MEMS (Micro-Electro-Mechanical Systems) are devices that consist of micro system components with dimensions in a range of 1 µm to 100 µm. MEMS facilitate the miniaturization of existing devices, provide new functionality using physical principles not available at the macroscale, and enable the development of tools to operate in the micro-world. MEMS can present as complex machines such as sensors and actuators, or as simple structures like cantilevers, gearwheels or other mechanical parts.

Several well-known examples of MEMS are accelerometers, gyroscopes, pressure sensors, biosensors, micro-pumps, micro-valves, and many more. MOEMS (Micro-Optical-Electro-Mechanical Systems), a deviation from standard MEMS, combines micro-optics with other MEMS components. Examples of these include optical switches, optical modulators, and optical interconnects.

The fabrication of MEMS is based on semiconductor process technology, consisting of deposition of material layers, patterning via photolithography, and etching to produce the required shapes.

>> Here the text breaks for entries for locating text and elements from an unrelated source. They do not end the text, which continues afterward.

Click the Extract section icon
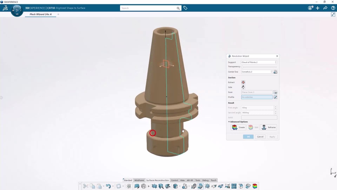 pos(243,82)
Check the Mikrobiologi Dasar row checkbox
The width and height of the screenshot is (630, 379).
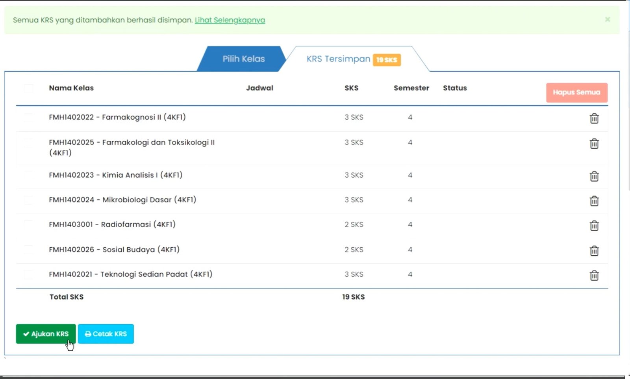[29, 200]
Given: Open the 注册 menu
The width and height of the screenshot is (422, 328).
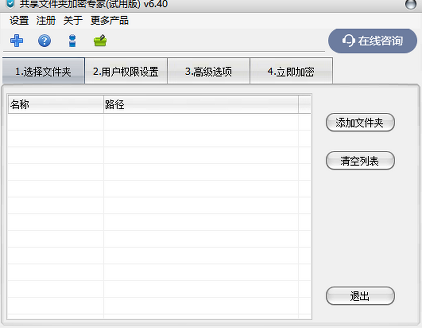Looking at the screenshot, I should (x=46, y=21).
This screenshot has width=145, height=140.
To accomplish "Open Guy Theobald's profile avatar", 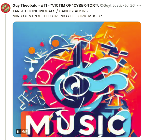I will [x=6, y=8].
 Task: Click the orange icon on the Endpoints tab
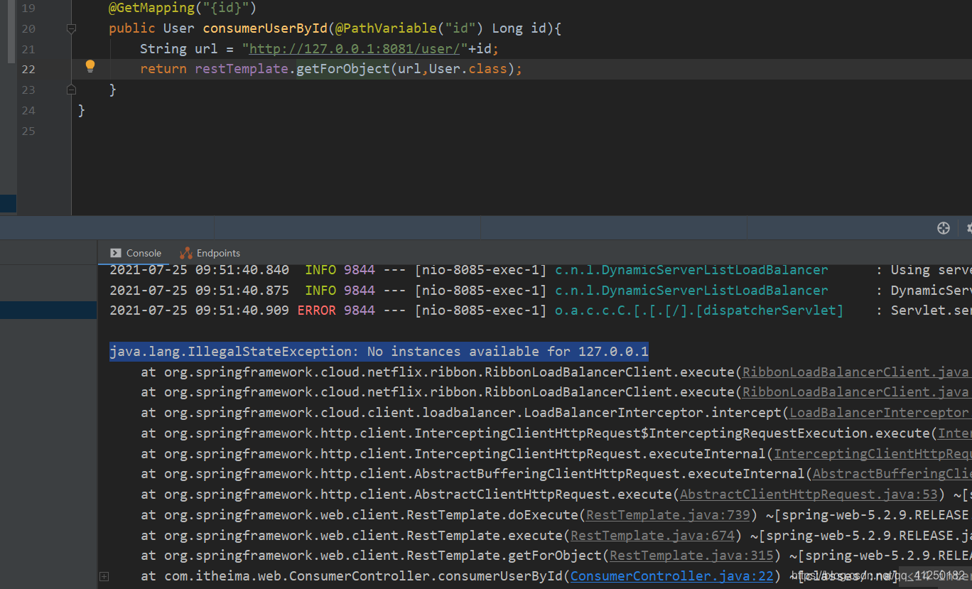(185, 252)
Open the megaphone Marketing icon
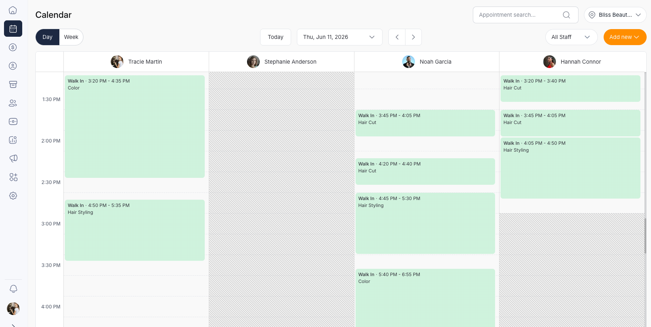The image size is (651, 327). click(x=13, y=159)
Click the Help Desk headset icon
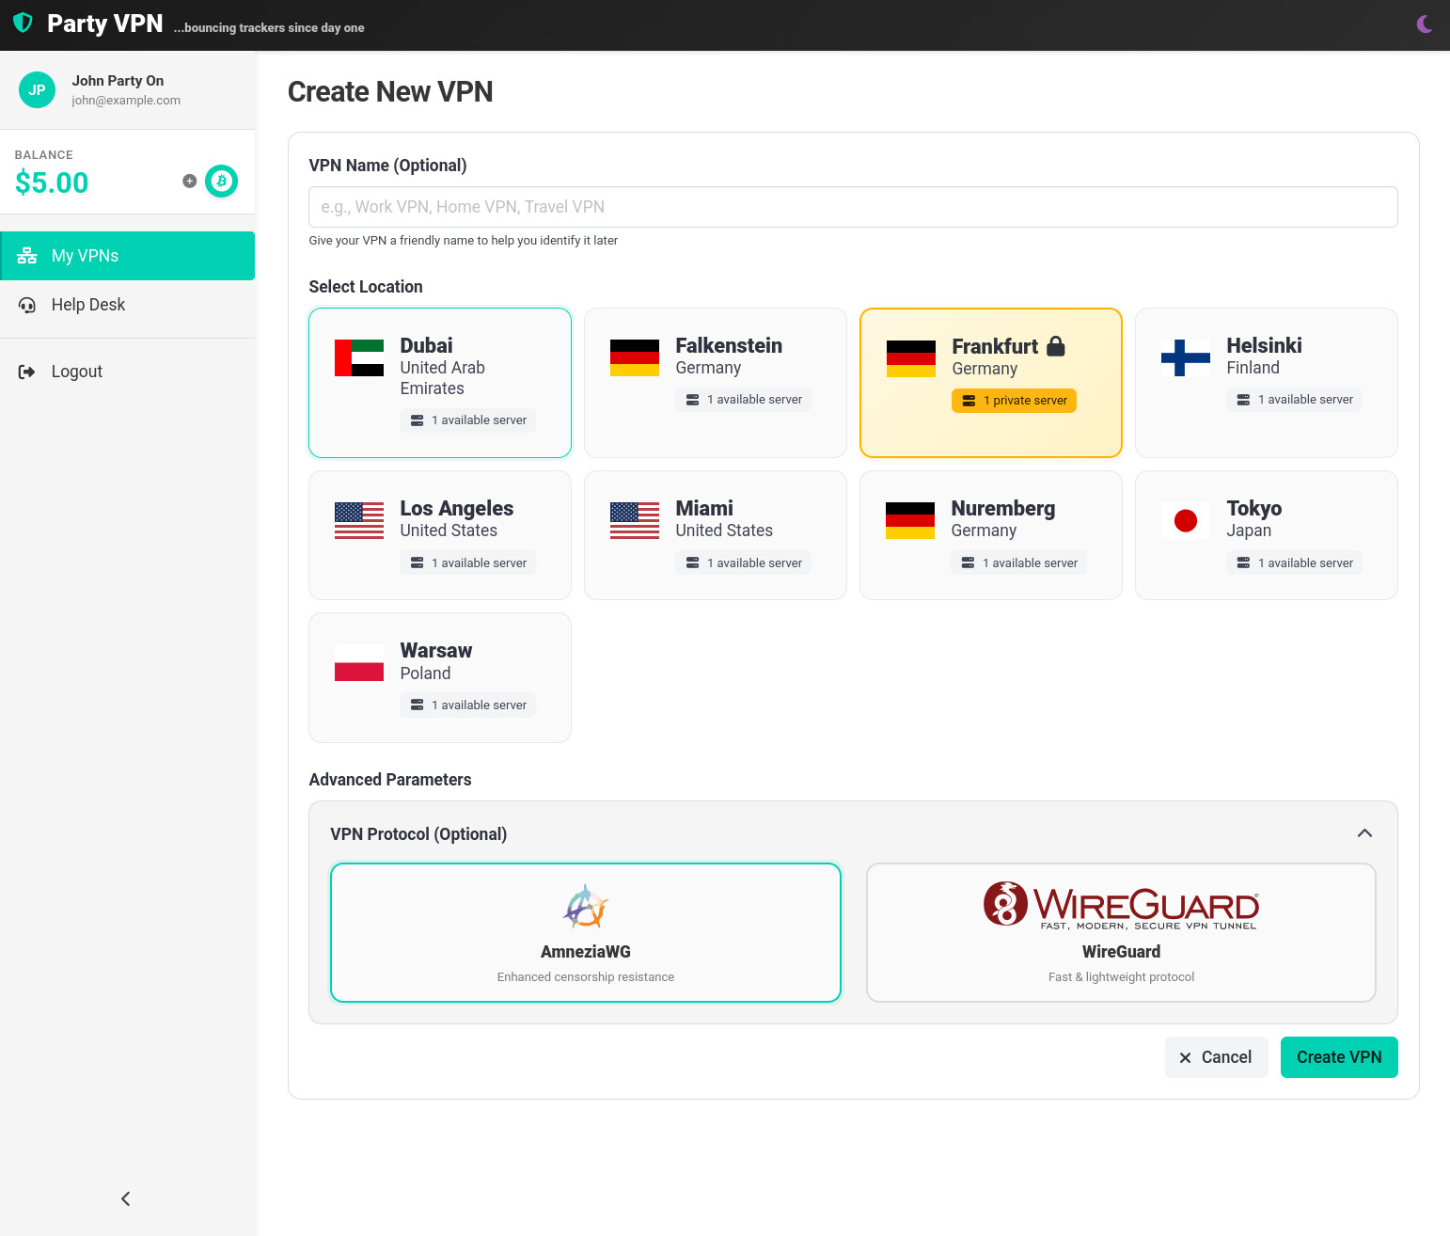This screenshot has height=1236, width=1450. click(x=27, y=304)
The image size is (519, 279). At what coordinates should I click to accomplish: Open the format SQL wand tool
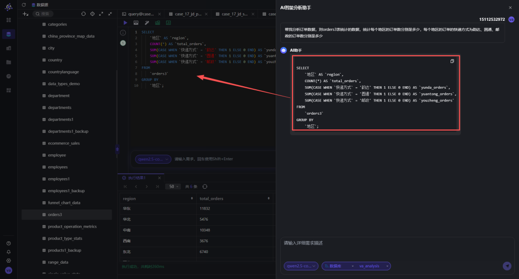146,23
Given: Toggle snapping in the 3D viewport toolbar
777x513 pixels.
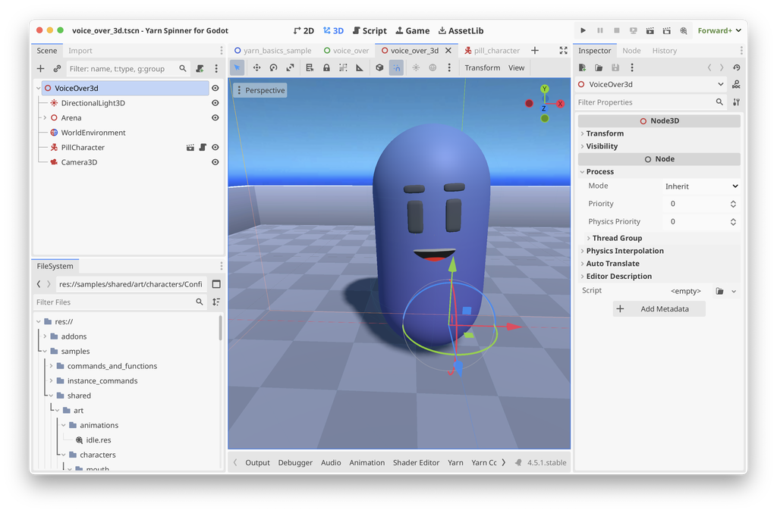Looking at the screenshot, I should 396,67.
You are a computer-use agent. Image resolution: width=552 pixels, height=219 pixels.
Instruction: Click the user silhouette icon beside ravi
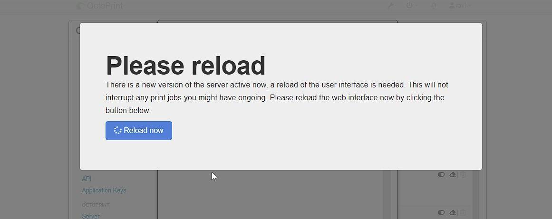(x=452, y=6)
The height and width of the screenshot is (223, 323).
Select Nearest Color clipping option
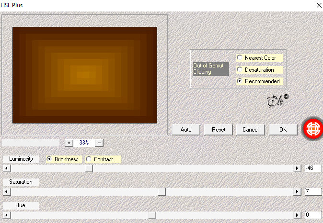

Bulk Micromachining is a technology where the entire thickness of the silicon is used to build microstructures by applying various etching processes. For all fabrication methods, either bulk or surface micromachining, lithography is required to create etch masks on silicon or high-aspect ratio structures in thick photoresists. These requirements and processes are why Direct Write Lithography is the ideal technology to accomplish rapid prototyping of MEMS devices.